Absolument. Si nous avons commencé depuis dix ans à y travailler, c’est que nous avons rempli un certain nombre de conditions. Les ressources humaines existent depuis longtemps dans notre pays. Des personnes ont été formées sur cette activité qu’elles ont pratiquée à l’étranger. Le Sénégal a des structures hospitalières capables de réaliser cette activité. Donc, ce qui reste, c’est tout simplement de mettre les structures d’organisation et d’avoir l’appui de partenaires étrangers qui sont très experimentés dans ce domaine technique.

Quel est le nombre de dialysés que cette loi peut sauver ?

Cette loi peut sauver beaucoup de monde. Je disais que nous atteignons difficilement les mille malades dialysés. Si nous savons que parmi ces malades dialysés, beaucoup peuvent être transplantés, on les transplante. Parce que non seulement ils sont jeunes, mais nous allons faire une transplantation avec un donneur apparenté, et celle-ci donne de meilleurs résultats et une meilleure survie du malade. Si nous parvenons à réaliser entre 20 et 50 transplantations par an, ceci aidera beaucoup de malades, en particulier les jeunes, à survivre.

Cette greffe comporte-t-elle des risques ?   

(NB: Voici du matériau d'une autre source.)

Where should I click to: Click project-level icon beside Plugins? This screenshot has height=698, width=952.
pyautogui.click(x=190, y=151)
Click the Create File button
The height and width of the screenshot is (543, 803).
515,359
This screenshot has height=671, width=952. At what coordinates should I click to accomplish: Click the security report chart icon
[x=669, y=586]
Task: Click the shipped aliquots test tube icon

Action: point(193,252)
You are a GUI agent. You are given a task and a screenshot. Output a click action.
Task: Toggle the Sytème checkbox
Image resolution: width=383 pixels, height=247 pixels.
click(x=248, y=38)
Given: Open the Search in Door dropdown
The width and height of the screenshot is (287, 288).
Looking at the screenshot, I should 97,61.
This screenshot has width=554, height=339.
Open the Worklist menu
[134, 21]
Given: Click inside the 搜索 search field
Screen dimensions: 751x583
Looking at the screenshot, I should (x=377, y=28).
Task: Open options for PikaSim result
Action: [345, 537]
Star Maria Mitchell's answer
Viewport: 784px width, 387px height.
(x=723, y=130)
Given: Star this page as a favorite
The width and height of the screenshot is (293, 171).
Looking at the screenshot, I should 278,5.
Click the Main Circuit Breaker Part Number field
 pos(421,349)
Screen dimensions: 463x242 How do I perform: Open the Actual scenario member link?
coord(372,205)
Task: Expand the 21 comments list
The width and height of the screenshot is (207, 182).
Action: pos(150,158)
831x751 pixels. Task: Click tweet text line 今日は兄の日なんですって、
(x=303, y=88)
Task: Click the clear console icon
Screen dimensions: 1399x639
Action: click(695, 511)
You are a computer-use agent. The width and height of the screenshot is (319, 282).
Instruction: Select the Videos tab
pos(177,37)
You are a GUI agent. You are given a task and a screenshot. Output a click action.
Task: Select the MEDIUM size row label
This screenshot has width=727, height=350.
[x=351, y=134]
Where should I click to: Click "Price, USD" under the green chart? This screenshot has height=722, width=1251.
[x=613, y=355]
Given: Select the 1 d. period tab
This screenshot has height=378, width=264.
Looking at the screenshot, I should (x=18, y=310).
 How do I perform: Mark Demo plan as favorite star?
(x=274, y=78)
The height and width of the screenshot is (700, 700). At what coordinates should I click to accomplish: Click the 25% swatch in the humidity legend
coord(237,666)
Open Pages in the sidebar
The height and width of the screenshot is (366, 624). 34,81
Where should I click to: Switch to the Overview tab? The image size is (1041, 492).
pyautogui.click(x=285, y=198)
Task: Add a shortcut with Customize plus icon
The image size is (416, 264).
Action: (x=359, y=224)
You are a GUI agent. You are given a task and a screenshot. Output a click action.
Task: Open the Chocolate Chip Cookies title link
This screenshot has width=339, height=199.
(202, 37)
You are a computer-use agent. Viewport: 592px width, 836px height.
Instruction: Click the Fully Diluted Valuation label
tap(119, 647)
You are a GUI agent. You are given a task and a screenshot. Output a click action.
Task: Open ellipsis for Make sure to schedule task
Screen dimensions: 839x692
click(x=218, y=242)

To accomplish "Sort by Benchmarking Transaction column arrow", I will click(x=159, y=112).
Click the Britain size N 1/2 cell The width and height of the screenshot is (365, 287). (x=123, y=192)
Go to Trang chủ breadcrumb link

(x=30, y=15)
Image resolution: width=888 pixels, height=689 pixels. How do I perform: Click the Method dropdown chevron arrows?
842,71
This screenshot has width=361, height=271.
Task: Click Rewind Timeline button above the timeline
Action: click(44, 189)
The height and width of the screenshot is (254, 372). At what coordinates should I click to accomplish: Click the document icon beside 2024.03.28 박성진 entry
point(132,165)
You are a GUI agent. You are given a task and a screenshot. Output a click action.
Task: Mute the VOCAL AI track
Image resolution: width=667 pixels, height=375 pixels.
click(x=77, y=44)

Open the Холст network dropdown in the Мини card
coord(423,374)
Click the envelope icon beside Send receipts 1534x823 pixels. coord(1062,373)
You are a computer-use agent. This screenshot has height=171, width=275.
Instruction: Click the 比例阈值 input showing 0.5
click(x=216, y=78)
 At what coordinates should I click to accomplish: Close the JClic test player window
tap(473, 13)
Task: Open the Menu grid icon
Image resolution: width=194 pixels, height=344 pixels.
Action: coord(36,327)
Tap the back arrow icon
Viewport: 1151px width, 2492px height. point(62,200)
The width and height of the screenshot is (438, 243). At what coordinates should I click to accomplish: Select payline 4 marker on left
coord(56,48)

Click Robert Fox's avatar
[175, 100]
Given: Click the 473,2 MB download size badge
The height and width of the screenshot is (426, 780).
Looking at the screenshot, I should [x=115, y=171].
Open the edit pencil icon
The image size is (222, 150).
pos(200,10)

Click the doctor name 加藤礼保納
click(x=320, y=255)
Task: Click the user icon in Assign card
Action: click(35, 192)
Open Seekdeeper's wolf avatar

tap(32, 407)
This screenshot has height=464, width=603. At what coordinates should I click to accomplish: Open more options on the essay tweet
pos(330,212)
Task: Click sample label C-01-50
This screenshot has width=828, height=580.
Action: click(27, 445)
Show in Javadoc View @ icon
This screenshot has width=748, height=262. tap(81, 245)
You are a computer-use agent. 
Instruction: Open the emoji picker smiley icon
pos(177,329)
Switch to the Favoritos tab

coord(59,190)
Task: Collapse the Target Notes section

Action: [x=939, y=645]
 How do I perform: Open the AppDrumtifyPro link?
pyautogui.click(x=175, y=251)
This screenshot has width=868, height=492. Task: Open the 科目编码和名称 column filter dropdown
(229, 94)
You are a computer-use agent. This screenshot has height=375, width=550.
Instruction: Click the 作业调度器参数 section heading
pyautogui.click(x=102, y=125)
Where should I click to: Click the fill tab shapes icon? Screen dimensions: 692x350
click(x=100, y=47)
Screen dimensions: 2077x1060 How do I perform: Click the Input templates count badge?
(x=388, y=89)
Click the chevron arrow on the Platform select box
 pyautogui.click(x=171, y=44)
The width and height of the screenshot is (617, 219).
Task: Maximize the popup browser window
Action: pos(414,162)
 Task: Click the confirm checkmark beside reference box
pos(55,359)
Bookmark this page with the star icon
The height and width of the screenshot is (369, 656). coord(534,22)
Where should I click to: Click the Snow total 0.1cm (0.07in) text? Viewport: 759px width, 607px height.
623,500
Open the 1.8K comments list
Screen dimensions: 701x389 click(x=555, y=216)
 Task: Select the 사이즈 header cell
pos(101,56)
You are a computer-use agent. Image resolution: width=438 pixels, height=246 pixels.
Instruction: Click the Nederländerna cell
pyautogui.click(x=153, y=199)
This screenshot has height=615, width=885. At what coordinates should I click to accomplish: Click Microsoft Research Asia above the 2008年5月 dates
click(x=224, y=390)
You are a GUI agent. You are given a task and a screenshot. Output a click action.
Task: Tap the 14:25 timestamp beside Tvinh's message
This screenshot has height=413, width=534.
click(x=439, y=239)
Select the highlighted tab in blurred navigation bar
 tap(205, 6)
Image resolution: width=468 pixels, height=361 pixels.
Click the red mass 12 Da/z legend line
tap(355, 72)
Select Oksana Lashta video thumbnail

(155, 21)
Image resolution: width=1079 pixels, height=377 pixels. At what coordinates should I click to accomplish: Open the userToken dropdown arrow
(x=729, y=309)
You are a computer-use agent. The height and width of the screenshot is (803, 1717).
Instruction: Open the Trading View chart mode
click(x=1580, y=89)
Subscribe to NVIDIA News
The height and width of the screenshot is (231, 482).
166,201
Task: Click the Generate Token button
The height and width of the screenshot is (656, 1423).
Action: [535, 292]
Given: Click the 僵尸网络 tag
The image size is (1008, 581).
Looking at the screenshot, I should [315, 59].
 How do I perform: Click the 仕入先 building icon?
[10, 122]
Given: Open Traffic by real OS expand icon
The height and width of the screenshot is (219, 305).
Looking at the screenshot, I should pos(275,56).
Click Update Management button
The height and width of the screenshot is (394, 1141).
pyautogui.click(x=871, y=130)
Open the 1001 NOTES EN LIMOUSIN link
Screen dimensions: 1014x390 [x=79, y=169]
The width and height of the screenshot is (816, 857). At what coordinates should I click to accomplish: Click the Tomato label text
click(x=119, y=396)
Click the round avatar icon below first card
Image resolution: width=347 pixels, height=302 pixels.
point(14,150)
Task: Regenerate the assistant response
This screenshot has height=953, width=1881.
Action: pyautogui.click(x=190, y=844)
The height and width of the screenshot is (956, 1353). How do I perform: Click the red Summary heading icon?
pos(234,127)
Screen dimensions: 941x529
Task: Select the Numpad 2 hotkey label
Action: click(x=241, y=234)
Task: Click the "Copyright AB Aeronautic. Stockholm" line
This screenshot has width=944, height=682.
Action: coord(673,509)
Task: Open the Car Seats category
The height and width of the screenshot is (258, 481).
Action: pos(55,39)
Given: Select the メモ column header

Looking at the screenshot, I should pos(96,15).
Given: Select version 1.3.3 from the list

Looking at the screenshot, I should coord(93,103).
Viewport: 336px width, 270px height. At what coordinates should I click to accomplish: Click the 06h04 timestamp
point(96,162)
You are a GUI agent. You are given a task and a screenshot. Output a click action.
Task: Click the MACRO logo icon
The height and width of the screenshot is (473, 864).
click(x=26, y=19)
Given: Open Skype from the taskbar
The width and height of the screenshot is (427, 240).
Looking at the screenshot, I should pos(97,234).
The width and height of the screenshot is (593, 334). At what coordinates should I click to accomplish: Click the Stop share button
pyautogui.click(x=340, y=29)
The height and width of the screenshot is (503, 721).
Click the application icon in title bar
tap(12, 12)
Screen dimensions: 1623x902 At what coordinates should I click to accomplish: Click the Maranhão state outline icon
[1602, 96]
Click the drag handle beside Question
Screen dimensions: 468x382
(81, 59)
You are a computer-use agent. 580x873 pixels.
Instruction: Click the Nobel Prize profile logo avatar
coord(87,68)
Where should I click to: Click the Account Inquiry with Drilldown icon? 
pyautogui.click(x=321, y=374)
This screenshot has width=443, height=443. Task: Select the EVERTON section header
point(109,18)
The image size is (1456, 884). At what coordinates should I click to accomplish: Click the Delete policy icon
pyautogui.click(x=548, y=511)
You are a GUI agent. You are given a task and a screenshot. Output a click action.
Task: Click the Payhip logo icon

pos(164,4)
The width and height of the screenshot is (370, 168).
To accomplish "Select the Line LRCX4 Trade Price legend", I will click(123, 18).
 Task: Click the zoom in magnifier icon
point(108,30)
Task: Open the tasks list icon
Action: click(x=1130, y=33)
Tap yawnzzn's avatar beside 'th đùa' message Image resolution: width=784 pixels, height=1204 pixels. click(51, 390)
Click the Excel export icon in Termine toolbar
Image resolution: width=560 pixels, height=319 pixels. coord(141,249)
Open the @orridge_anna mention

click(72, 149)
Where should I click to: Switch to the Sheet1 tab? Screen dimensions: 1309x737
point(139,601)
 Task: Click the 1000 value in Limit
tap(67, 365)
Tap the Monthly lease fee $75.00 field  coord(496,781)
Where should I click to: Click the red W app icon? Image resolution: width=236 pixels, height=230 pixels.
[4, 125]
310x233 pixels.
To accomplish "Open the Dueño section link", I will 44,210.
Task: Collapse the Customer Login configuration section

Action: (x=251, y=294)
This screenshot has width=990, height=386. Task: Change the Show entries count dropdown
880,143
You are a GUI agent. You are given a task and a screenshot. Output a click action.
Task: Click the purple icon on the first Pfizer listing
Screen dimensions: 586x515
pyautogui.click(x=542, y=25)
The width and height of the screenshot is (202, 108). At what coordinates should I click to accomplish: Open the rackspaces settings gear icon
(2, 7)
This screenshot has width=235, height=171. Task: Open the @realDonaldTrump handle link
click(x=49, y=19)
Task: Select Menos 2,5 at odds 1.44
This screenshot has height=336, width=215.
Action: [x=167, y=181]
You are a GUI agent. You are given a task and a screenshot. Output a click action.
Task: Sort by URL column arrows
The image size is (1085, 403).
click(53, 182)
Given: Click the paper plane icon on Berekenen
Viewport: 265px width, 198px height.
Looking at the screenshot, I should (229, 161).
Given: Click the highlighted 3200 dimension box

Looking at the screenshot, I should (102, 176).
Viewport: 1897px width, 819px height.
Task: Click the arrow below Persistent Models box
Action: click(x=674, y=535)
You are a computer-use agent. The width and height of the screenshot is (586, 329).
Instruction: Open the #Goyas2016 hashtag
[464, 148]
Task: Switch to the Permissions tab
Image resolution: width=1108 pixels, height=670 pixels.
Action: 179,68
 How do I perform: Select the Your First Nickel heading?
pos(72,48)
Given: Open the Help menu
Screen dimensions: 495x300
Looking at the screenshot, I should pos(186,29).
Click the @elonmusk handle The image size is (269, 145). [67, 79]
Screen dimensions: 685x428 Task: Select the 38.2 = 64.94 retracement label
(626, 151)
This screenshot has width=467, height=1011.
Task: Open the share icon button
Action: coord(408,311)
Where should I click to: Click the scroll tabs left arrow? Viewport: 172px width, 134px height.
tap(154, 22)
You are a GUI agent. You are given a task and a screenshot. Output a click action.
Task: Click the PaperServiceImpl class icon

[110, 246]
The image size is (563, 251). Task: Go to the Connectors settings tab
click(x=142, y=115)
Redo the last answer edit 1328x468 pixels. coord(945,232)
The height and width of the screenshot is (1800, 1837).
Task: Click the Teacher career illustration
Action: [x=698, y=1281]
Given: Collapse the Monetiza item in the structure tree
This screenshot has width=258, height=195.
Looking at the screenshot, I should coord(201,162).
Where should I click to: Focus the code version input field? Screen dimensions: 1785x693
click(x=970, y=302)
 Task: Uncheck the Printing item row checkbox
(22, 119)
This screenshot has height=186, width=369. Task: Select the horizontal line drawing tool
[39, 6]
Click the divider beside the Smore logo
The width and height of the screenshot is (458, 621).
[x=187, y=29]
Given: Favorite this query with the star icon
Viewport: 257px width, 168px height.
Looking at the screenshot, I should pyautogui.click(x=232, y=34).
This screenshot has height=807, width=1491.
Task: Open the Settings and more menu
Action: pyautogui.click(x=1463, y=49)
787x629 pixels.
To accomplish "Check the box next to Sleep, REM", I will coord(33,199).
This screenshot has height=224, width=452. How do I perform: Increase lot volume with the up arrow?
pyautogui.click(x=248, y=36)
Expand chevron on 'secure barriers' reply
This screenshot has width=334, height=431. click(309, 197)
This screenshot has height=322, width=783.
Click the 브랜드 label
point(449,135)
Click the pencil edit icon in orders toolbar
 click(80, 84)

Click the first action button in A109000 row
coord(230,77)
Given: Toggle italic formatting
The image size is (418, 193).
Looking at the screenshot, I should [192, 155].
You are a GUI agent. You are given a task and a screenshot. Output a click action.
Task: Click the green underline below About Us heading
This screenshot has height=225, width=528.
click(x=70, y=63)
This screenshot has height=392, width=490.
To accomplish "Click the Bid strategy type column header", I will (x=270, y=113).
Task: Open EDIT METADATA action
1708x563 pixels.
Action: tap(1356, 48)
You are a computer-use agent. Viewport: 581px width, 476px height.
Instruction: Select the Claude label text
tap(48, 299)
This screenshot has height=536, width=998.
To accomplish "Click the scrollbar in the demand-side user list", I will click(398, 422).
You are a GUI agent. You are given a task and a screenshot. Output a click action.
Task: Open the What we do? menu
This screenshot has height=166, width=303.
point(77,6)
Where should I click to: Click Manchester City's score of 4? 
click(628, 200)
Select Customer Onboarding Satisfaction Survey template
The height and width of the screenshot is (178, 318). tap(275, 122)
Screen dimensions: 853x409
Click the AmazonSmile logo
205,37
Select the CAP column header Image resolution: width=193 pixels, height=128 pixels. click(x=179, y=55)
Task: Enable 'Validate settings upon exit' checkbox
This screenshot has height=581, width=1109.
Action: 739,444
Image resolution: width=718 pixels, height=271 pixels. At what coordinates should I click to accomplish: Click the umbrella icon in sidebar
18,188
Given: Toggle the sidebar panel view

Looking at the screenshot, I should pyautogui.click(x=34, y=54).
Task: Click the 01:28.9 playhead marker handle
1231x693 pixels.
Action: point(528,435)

Effectivement, quand on veut donner un rein à un parent. On se pose toujours la question : s’il y a un risque. Mais je vous rassure d’emblée que ce risque est minime. La transplantation est réalisée depuis plus de 60 ans. On a évalué le risque à 0,03%. Ce qui a été constaté de merveilleux dans ce geste extrêmement important, c’est que ceux qui ont donné leur rein, qu’on a pu évaluer après 30 à 40 ans, quand on les a comparés à une population du même âge, mais qui n’avait pas donné du rein, ces donneurs vivaient plus longtemps que les non-donneurs.